What is a Full-Service Broker?
Middlemen in any service, consultancy, or business are sometimes considered as a hinder to cost or execution. Sometimes, they work as a catalyst, while other times they don’t work out. But, there are a few places where there is a need for a middleman. The stock market is one of them. The middlemen of the stock markets are called broker
To invest or trade in the share market, an investor requires the mediation of a broker. They are intermediary people or firms who facilitate the execution of financial transactions on behalf of investors. However, they can execute the trade with the investor’s consent. There are multiple types of brokers. Two popular types of brokers are Discount brokers and full-service brokers.
This article illuminates the full-service broker definition, their importance and how they work.
A full-service broker?
As the name signifies, full-service brokers provide various services as add-ons to stock trading and investments. They are authorized firms for providing these services. The additional services include advisory, research, retirement planning, tax planning, estate planning, etc.
Full-service brokers are particularly suitable for novice investors, who require guidance in each step in their investment journey. Additionally, investors who cannot stay up-to-date with the market changes prefer full-service brokers. Full-service brokers are also preferred by those investors who find it convenient to trade and invest by visiting offline branches. Full-service brokers also provide free call and trade facilities, which most discount brokers provide on a paid basis.

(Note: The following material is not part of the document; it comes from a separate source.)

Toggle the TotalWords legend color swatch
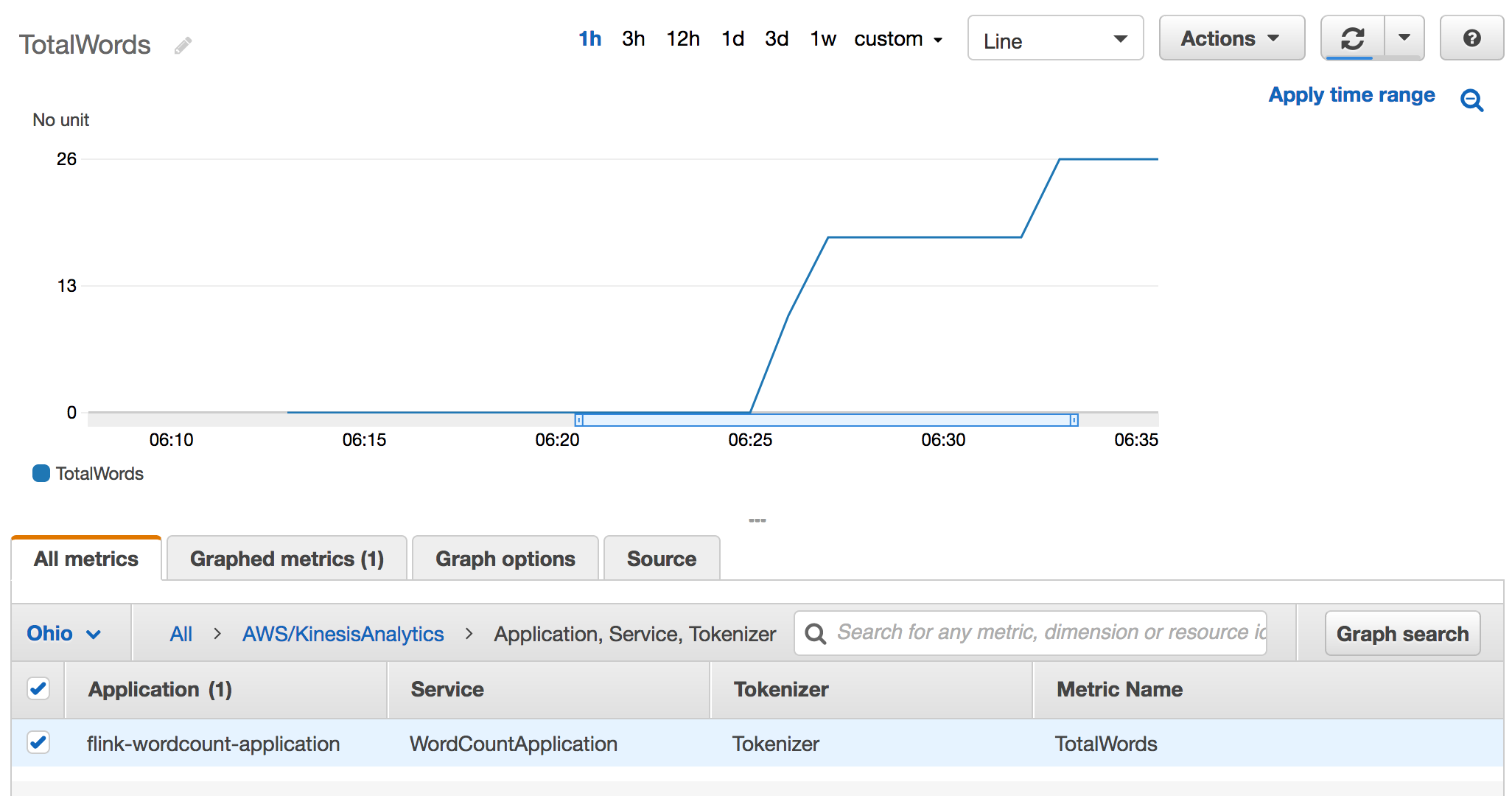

The full-service broker firms started offering a smooth transaction experience and convenience through a 3-in-1 account. This account is a combination of a saving account, demat account, and trading account. Most full-service brokers also facilitate basket orders which allows an investor to club multiple orders for the same or different kinds of securities in one attempt. Some of the brokers also enable UPI transactions, wishlist facilities, international trading facilities, and so on.
Full-service brokers generally charge 0.3% to 0.5% for every trade. Most full-service brokers have their physical offices in major cities from where clients can solve their queries. They have online platforms too, from where the investors can easily invest and trade. IIFL Securities is an example of a full-service broker.
Additional benefits of full service
The full-service brokers provide some additional benefits as compared to discount brokers:
A full-service broker analyzes the preferences of a client, regarding investments, by interacting with them. According to the financial goals of the clients, the broker suggests suitable financial instruments and specific investments. Investors are more likely to make the right investment decisions with having a full-service broker.
In-depth research and reports
A full-service broker does in-depth market research and provides their clients with detailed reports. Their research proves to be more reliable because of their expertise and experience. Researching on your own may take a longer time and is complex. The full-service broker solves this issue.
Access to various financial productsThe clients of full-service brokers can have access to a large number of financial products such as mutual funds, ETFs, loans, debt instruments, preference shares, senior notes, etc. Thus, their access is not limited to equity stocks.
How does a full-service broker work?
The role of a full-service broker is not confined only to placing buy and sell orders for clients. A full-service broker provides clients with personalized financial planning. The umbrella of financial planning covers investment and wealth management, tax planning, retirement planning, real estate planning, and risk management.
The full-service broker provides their client with a relationship manager. The relationship manager first analyzes the investor profile and assists them as per their risk, return, and time preference for making an investment decision. According to an investors’ financial goals, a broker offers them a plethora of investment options apart from stocks, such as mutual funds, debt instruments, loans, insurance, IPO, FPO, etc. They do market research and provide detailed reports to aid their clients in making investment decisions.
Full-service brokers have physical branches for their clients. Some of the full-service brokers have their own banking and Demat account services as well.
To sum up, the full-service broker provides investors with additional services but at a higher commission charge. The decision on whether to go with a full-service broker or not solely depends on the need and preference of an individual. The broker helps you by providing the right advice at the right time. If you, as an investor, are ready to pay a commission in exchange for time-saving, you can consider going with a full-service broker.
Frequently Asked Questions Expand All
A full-service broker provides you with well-researched investment advice using his expertise. Especially, when you are a novice investor or don’t know much about the financial market and its patterns, a full-service broker comes to the rescue.
Though the charges of full-service brokers are higher than discount brokers, they are worth it when you are a beginner in the market. If you approach a full-service broker, you will not have to worry much about market research as they are experts in it.